Savills today released research stating that there is a need for at least 132,000 new homes but the loss of twenty-somethings to emigration has a big impact on the housing mix.
Despite net emigration of over 30,000 per annum in recent years, high fertility and longer life expectancy mean that Ireland’s population has increased by 360,200 since 2006.
Calculations by Savills, based on a Census average of 2.73 persons per occupied dwelling, show that this implies a natural demand for at least 132,000 additional housing units.
According to Dr. John McCartney, Economist and Director of Research at Savills Ireland, this is contributing to a rebound in Dublin house prices, and has led to calls for more new construction to prevent the recurrence of a housing boom. However, John argues that we also need to pay careful attention to the type of dwellings we are building.
“An astonishing fact is that the number of twenty-somethings in Ireland has fallen by almost one quarter since 2009, and the decline in Dublin has been even greater. Given that this age group represents the natural market for apartments, there is likely to be a limited demand for additional new apartments beyond the city centre and locations close to public transport links”.
Compounding this, the number of children under 5 has increased by 9.1pc since 2006, while in Dublin the increase has been 14.3pc.
“Again, this militates against the need for too much apartment building in the suburbs – young children need indoor space for their equipment and a private garden area is also desirable, as is surface car parking. Clearly, these requirements are not best met by apartments”.
Because of these dramatic changes in Ireland’s demographic structure the experts at Savills argue that new residential development should be weighted towards family homes rather than apartments. They say there is an ongoing demand for apartments in city centres, in locations close to key transport nodes and in some well-established neighbourhoods where people want to trade down. It is appropriate that planning authorities seek high density development in these locations. But, because of the recent baby boom and the fact that our stock of twenty-somethings is falling, demographics have undermined the natural market for additional new apartments outside of these locations.
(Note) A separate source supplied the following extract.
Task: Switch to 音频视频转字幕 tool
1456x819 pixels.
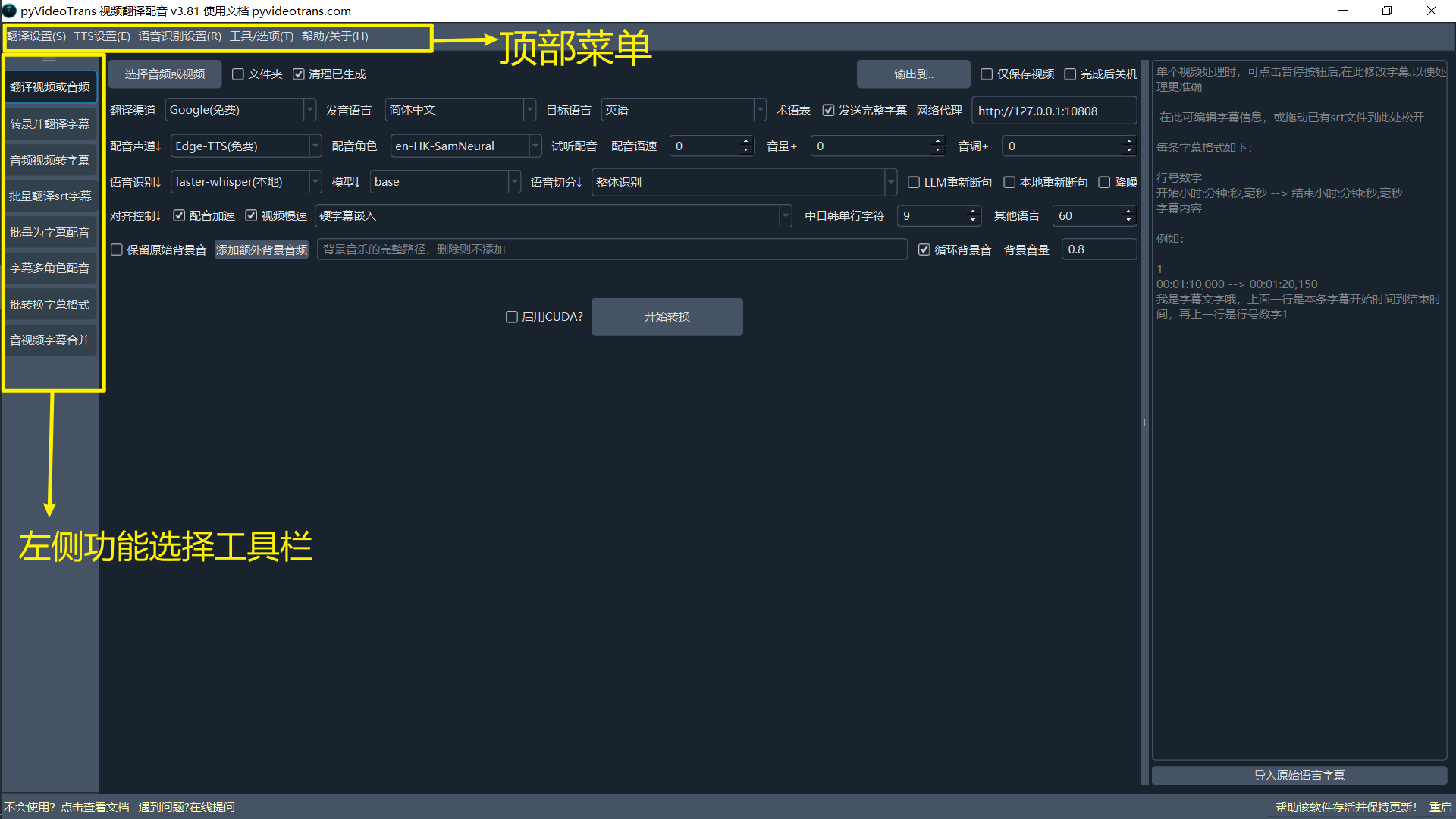Action: 50,160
While some local authorities have recognised the need for a greater element of family homes, others are still insisting on higher density development in the suburbs. Savills believe that this is curtailing the delivery of much-needed housing supply.
“In many locations it is currently not possible to build apartments profitably. This is because of limited end-user demand and because the cost of constructing apartments is often high due to the provision of underground car parking etc.”
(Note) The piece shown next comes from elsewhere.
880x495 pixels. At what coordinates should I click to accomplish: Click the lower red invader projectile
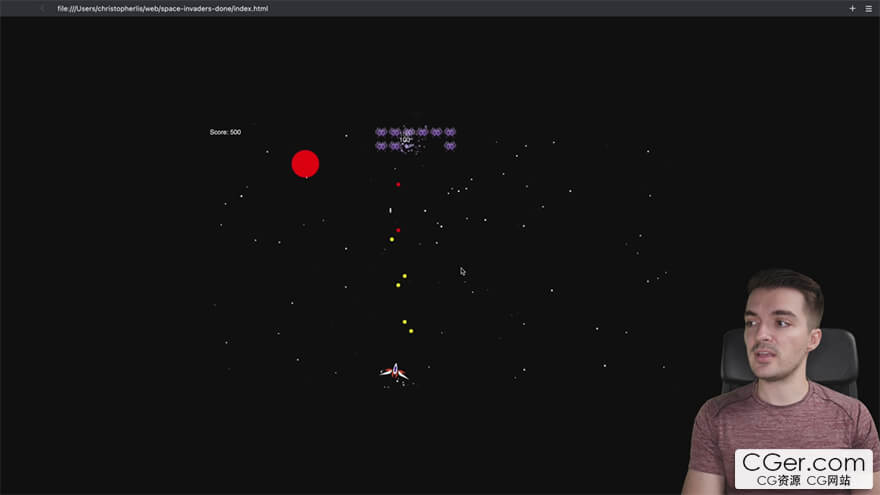coord(398,230)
The Savills research notes that, because of sharp declines in the birth rate between 1980-1994, the number of twenty-somethings in Ireland should continue falling until 2025. Therefore, even allowing for some returning migrants, we must get used to the idea of having fewer 20-29 year olds. This has far-reaching implications – for the labour supply, pensions, the retail mix etc. But it also means that we need to plan ahead for an appropriate mix of residential housing.